◆ **Görev tanımı**: "Close the Sizing info dialog" ifadesini içeren satırdan başlayıp öğelerin sonuna kadar olan satırları, istekler dahil yeniden yazın ve yanıtlardaki tüm koordinatları 1,7 ile çarpıp buçukları yukarı yuvarlayarak tam sayıya çevirip ölçeklendirin. İsteklerdeki sayıları ve biçim örneklerini değiştirmeyin, resimleri de yanıta eklemeyin.

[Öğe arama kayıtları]
—————

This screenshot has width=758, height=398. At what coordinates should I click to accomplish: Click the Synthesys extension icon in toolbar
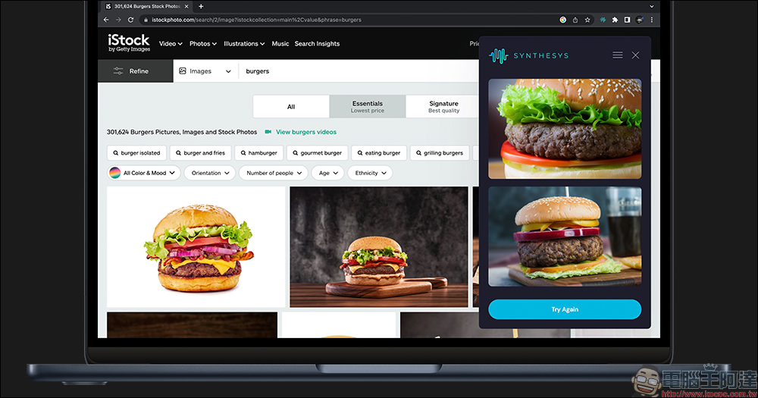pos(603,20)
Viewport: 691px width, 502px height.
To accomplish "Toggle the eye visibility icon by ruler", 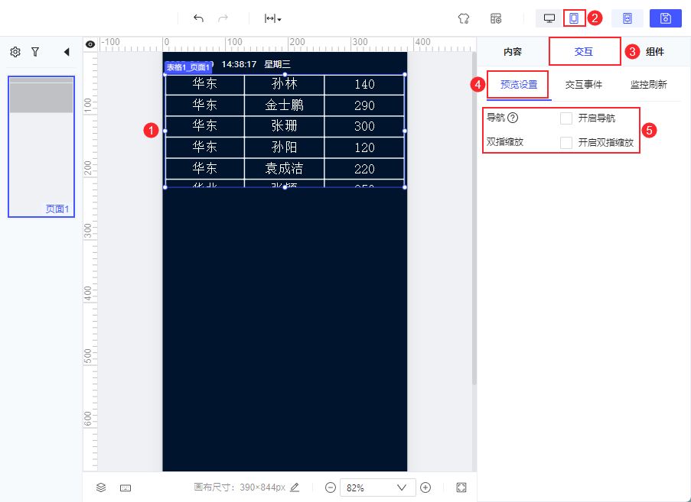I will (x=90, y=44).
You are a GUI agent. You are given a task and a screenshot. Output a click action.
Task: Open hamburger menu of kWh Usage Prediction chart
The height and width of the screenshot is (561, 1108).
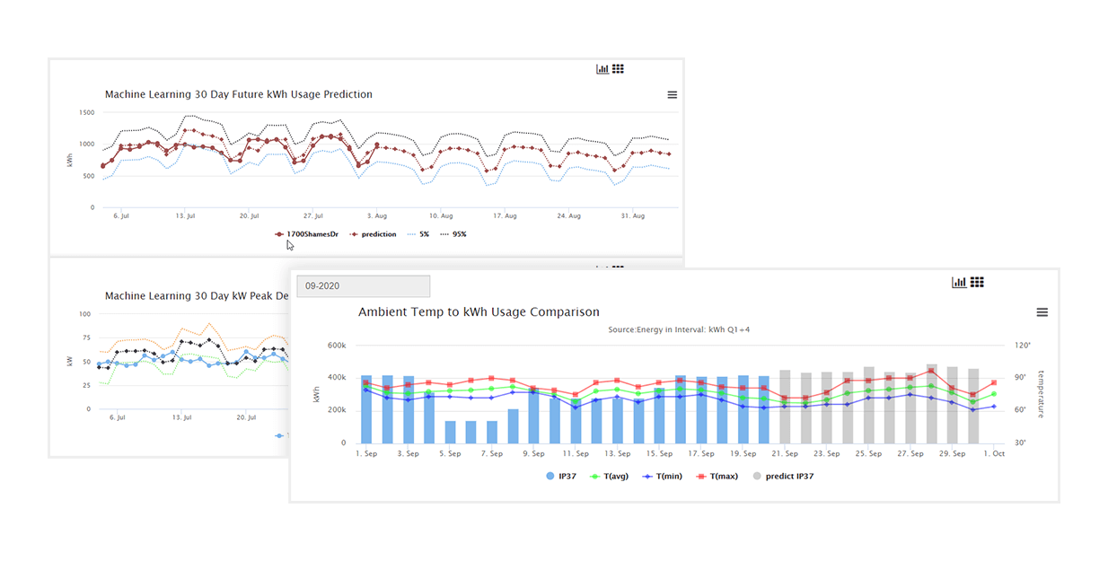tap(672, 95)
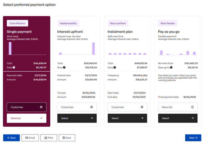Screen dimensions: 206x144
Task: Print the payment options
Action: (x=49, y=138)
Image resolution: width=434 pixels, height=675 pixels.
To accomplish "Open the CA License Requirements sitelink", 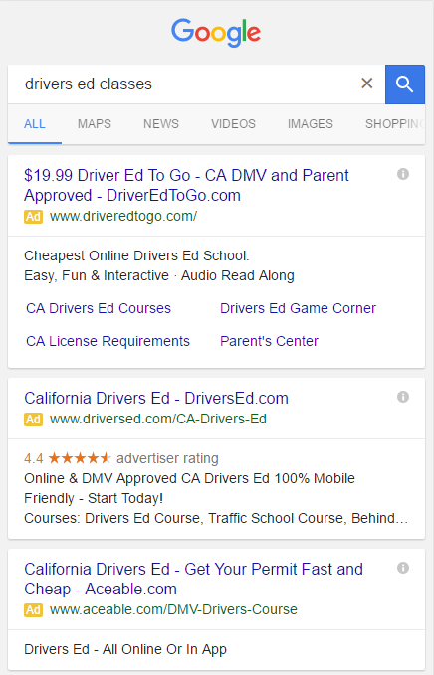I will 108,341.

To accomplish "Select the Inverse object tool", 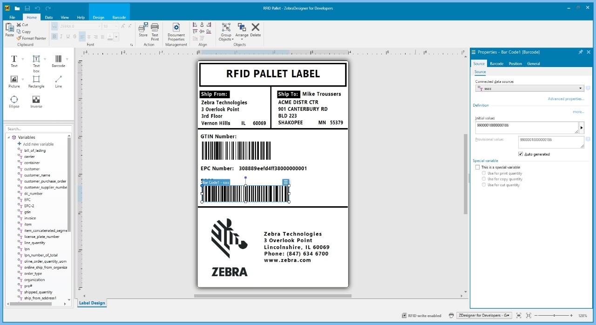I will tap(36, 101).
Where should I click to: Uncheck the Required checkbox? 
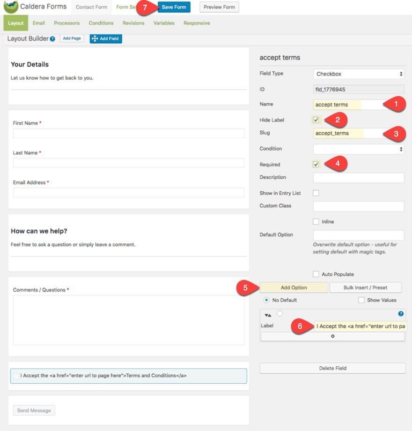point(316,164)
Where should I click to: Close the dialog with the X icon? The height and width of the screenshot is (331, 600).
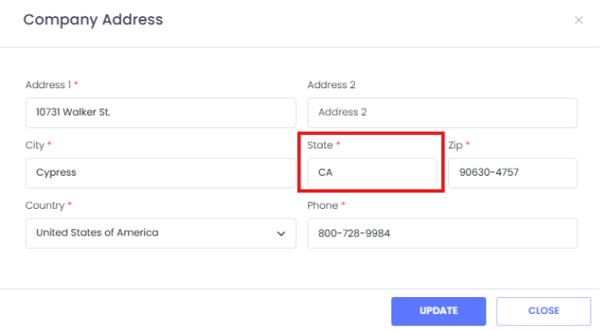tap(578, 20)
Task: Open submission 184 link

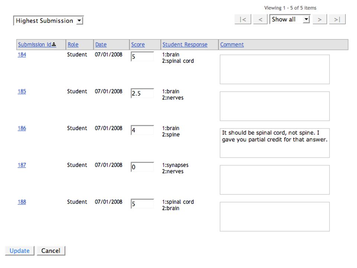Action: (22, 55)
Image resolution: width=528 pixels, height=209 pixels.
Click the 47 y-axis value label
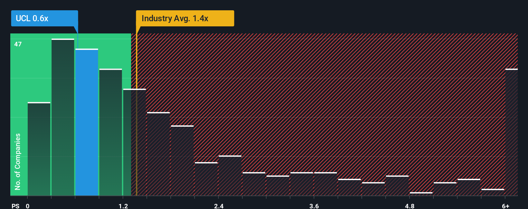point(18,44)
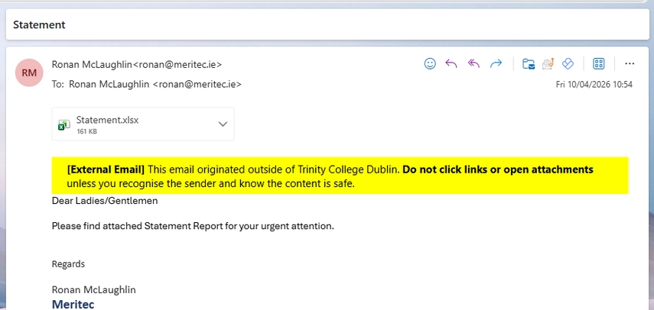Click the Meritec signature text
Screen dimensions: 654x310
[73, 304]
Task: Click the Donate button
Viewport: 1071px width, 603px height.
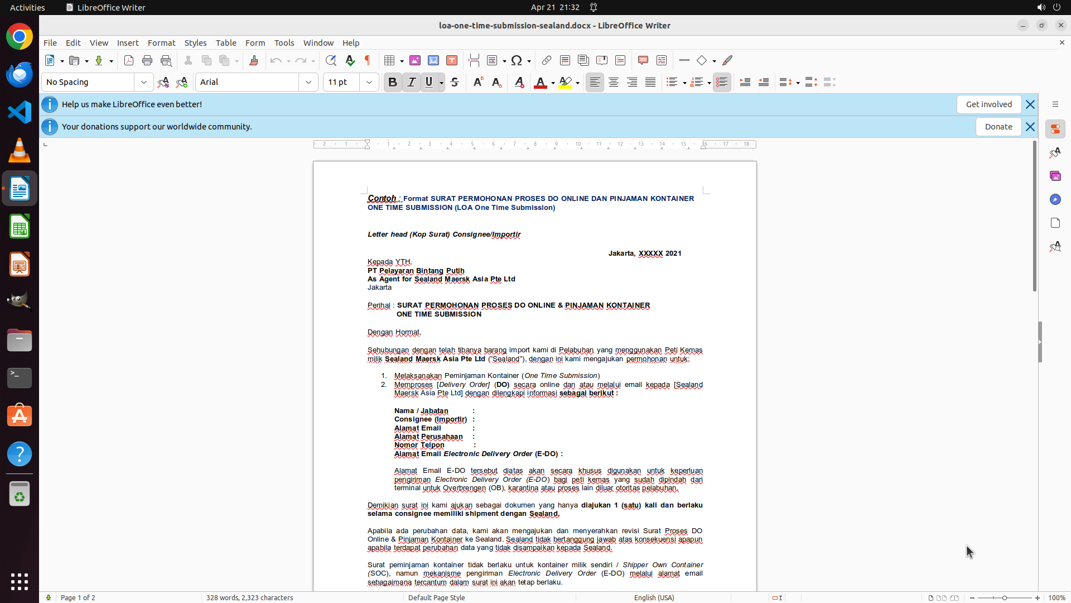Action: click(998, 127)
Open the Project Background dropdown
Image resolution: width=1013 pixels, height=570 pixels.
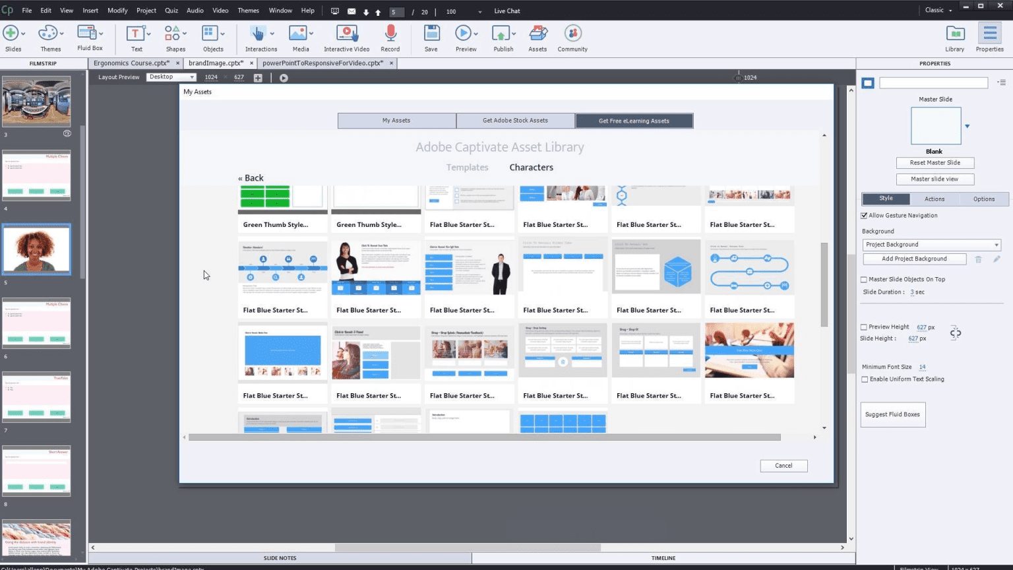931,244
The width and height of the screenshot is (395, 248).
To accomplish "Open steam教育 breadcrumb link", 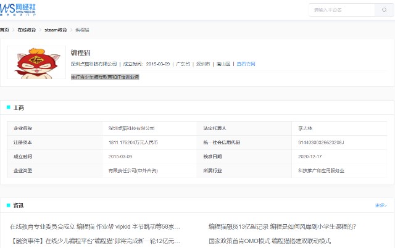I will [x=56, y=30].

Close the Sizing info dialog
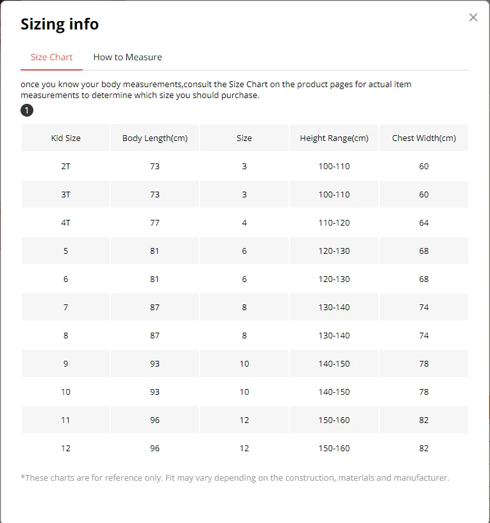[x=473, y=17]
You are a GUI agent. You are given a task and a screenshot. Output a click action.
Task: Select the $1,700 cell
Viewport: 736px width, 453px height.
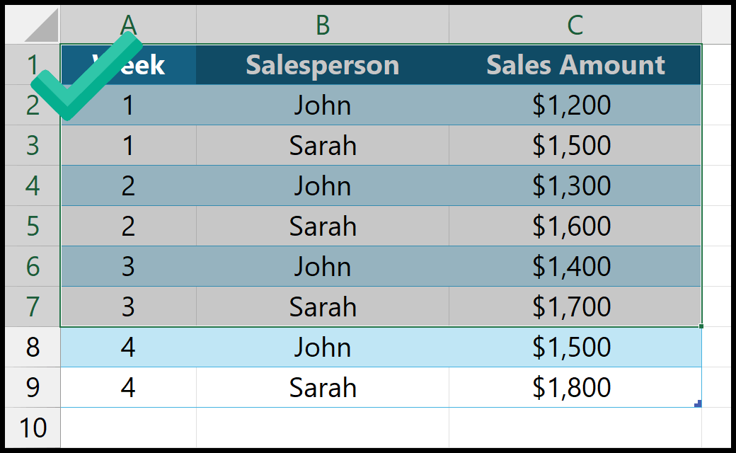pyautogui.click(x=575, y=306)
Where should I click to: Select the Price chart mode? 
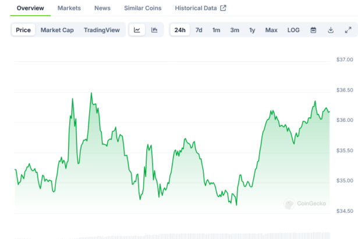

—————

◆ **Ayrıntılı çözüm**:
Close the Sizing info dialog
[x=804, y=29]
You are a GUI agent. You are given a task and a screenshot. Output a click action.
Task: Select the $1,700 cell
Viewport: 736px width, 453px height.
pyautogui.click(x=978, y=520)
Where should I click to: Select the Price chart mode? 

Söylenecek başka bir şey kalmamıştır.